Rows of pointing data
⁂

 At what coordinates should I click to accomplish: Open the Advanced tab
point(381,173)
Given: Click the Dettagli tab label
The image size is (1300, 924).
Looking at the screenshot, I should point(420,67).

⁂

> [To do]:
Transcribe the rows word for word, beginning with the line containing "Given: Click the Dettagli tab label" and continuing through the final row.

> [Solution]:
Given: Click the Dettagli tab label
The image size is (1300, 924).
Looking at the screenshot, I should point(420,67).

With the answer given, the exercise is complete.